The world’s largest debate
I was thinking about this analogy when I was debating whether to hate Mother’s Day this year or not (so don’t say I’m not productive).
You know, you get coffee and go to Target and see a mom with her child and think “man, I’m going to be so grumpy and hateful in 14 hours when a day just for moms begins because I’m not one and you are”.
I even received emails and Instagram posts from companies saying “let us know if you don’t want to receive Mother’s Day messages this year” and as much as initially I thought FUCK YEAH, CHAMPION IDEA, it changed quick.
I’m not sure if people call it “becoming an adult” or what, but my entire belief system around Mother’s Day did a 180.
I have no idea what that mom yelling at her child in Target went through to get to that point.
I don’t know if she got pregnant on her first try, if it took years, or if she adopted her child.
I’m not sure if she has just the one kid, or if she has 18 more at home.
Quite honestly, I’m not even positive it was her own kid, I’m not super perceptive.
I do know that me hating Mother’s Day isn’t going to make me pregnant (or maybe it will, I’m sure there’s a podcast about it).
I remember being pregnant and thinking “I’m sorry that someone isn’t pregnant but that doesn’t mean I’m going to apologize for BEING pregnant”.
A sentiment that immediately left my body when my child did.
A sentiment that came back around this year like a friggen boomerang, smacking me in the face with some good old rational thinking (which was new).
Maybe I was just an asshole
Just because I was struggling, hating on someone for having a successful pregnancy didn’t make my pain go away.
It actually low-key kind of made me an asshole.
….
I’m not sure how to transition this post because now I just feel like an asshole all over again….

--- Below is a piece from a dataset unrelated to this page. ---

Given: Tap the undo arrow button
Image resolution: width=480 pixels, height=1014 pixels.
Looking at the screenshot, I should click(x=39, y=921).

My point it, there are millions of stars, circling millions of moons, that’s circling millions of planets in millions of galaxies, that all revolve around one point in the universe, and that point is not you” (or rather, me).

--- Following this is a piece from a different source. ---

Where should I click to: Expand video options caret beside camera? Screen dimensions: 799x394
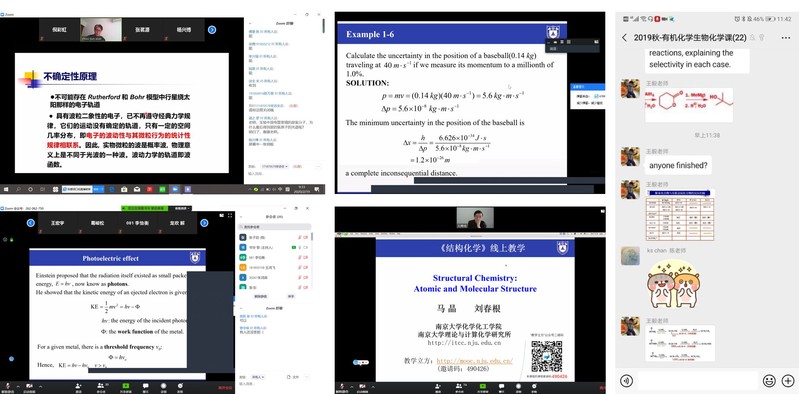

Yes, that is a quote from Reba.
The bottom line, is that babies deserve to be born into a good family, and how does it make any sense to hate on someone that wants a baby as much as I did, and is going to give theirs this incredible life?
In what way does my infertility make it ok to hate on a day those mother’s MORE than deserve?
Thinking of you
If you ARE struggling today, I’m sorry.
And it’s not to say that you SHOULDN’T struggle today.
It’s saying that I need to not be an asshole.
I think this post just went rogue and isn’t even about infertility anymore, oops.
If Mother’s Day is difficult for you this year because you have gone through a pregnancy loss, buy yourself a coffee and know that you are just as much a mother as the others.
If Mother’s Day is difficult for you because you are struggling to get pregnant, buy yourself a coffee and know that I see you and you’re doing amazing and every single feeling you have is valid.
If Mother’s Day doesn’t even apply to you, buy yourself a coffee anyway because I have yet to find a difficult situation that coffee doesn’t fix.